Book Review Friday – Anne Rivers Siddons

“Trails in the Sand is Southern drama on the scale of Anne Rivers Siddons, where family secrets lie as deep as a mangrove swamp, skeletons molder in the woodwork, and the honeyed smiles of Southern belles mask seething resentment. -Clare Chu, Amazon top 100 reviewer”

When I received this review for my novel, I beamed for days because Anne Rivers Siddons sits at the top of my list of favorite Southern authors with Downtown and Outer Banks holding status as my favorites. However, several years ago, after reading five books of her books in a row, I reached my saturation point for her fiction steeped in Georgia and South Carolina sweet tea, so I took a break. In the meantime, she continued writing. After I received the review, I decided to go back and catch up with Siddons. She’s still producing books—nearly twenty.

Click on cover for Amazon page
Click on cover for Amazon page

Homeplace, published in 2009, is available for the unbelievably low price of .99 cents on Kindle. I just checked, and it’s still at that price. Set in the fictional town of Lytton, Georgia, Homeplace hits on some very controversial subjects for Siddons. She goes back to the Civil Rights era where the main character Mike meets the wrath of her father when she skips school to attend a rally in Atlanta. This turning point in the novel becomes the pivoting event. Mike leaves home and attempts to find her way on her own, and she’s a successful journalist. But, as all things that are swept under carpets, the dust eventually rises and must be banished.

Siddons still has the remarkable ability to use language in a way that loses me in the writing. I find myself settling in with the characters, despite much of the predictability of the story.
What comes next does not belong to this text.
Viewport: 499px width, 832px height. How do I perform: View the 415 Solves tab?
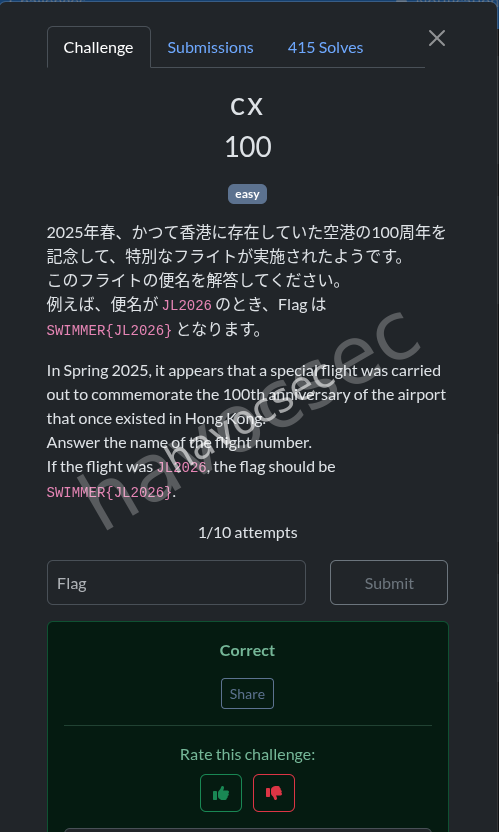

As Mike (Micah) begins her first foray into the center of the Civil Rights Movement in Mississippi, Siddons describes the surroundings many of the white young college students experienced.

“What they did encounter was a wet, relentless, juggernaut heat, a vast and feral army of mosquitoes, and empty, sleepy, one-gas-pump towns where they alit stickily from the buses long after dark and trudge wearily into identical rural Negro shanties at the end of dirt roads in cotton fields and pasture, to sleep on pallets and quilts in the endless heat, wash at hand pumps, use privies, and eat greens and grits and pork gravy for days on end.”

Whew—that’s all one sentence. Siddons’ dramatic flair in her prose creates the sense of the long and oppressive sense of the experience by the use of a long and almost oppressive sentence. But once the reader allows the words to wash over and around, the experience of reading Siddons becomes a journey into the world of the South. Sometimes a harsh place to be; sometimes a fake place to be; but sometimes a heavenly place to be.

I enjoyed the story for Siddons’ ability to create a sense of poetry in her fiction although I expect more from her in the plot she contrives in Homeplace. All the bad guys are easy to spot even when disguised with a fancy house. And all the confused folks are similar to other characters in her other novels. Perhaps this is the reason I took a hiatus from reading her books.

Click on cover for Amazon page
Click on cover for Amazon page

Burnt Mountain, published in 2011, is another enjoyable read. It captured me, although again the characters are somewhat predictable. The main character holds a place of disfavor with the mother, and ends up exacting a revenge of sorts by living the life her mother wanted. Set outside Atlanta in the fictional Lython, Georgia, Burnt Mountain is once again a vehicle for Siddons’ prose to shine on the pages. Here’s a passage as she describes the book’s namesake, Burnt Mountain.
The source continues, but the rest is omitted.